Part way through the making of Other Spaces I was invited to join Brazilian artist Frederico Camara in conversation, to discuss his ‘atlas’ project In an Ideal World. We based our discussion around Michel Foucault’s 1967 text Des Espaces Autres, which considers ideas of physical and psychological space in relation to location and time. Our conversation was ostensibly around our work on animals, but this potent text crystallised many of the ideas circulating at that time in my new work with gymnasts.

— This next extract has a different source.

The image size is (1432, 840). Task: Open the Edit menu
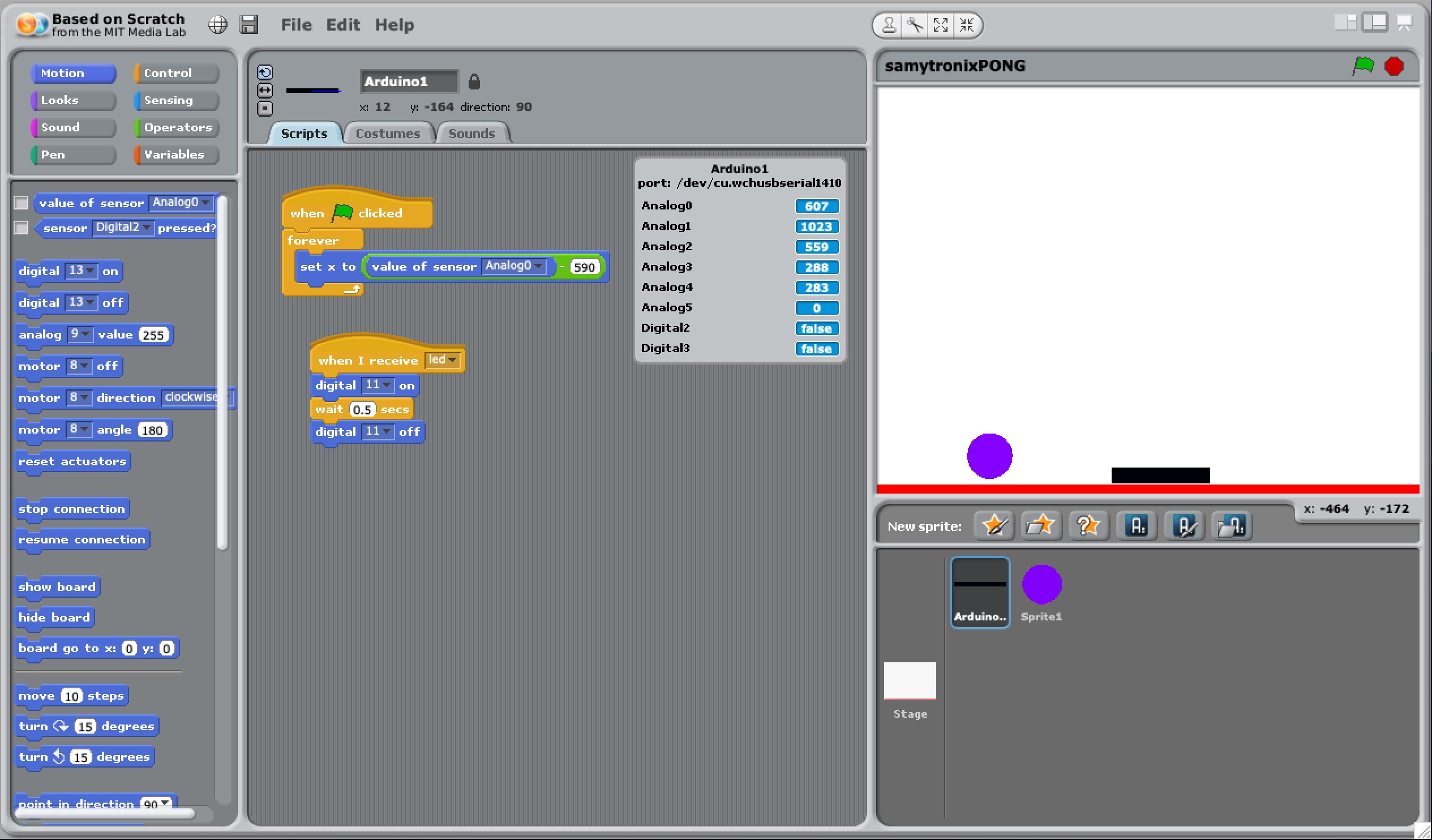pyautogui.click(x=342, y=25)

I’m repeatedly drawn to human systems and structures, interested in attempts to create order from disorder, and the many ways in which we try to make sense of our place in the universe. I often return to the question of how we as individuals learn to be the world: how we are judged, shaped, or affected by our social and political environment, and how we are expected to ‘fit in’ or conform. I’m particularly interested in exploring ideas of perfection, yet while reading Foucault’s text, I was drawn to the idea of the heterotopia, a term he elaborated to describe real, but culturally determined, places of ‘otherness’, which have more layers of meaning, or relationships to other places than initially meets the eye. Unlike the Utopia – a fantastical place or idea that presents a perfected vision of society – Foucault proposed the heterotopia as a real place, or real site of activity, that offers many levels of engagement; a place where ideas about contemporary society might be examined or worked out. This proposition struck a chord with how I was thinking about the rigorous training regimes of elite gymnasts, and how the performance and spectacle of international competition create a stage on which broader ideas of excellence are played out.
Looking at my unfolding body of work, it occurred to me that a photograph might also be considered a heterotopian construct: like an image produced in a mirror, a photograph has the quality of being both ‘real’ and ‘not real’; an indexical record of a particular moment in time, which presents our world to us, often in stark detail, but which may also offer us alternative ways to view humanity.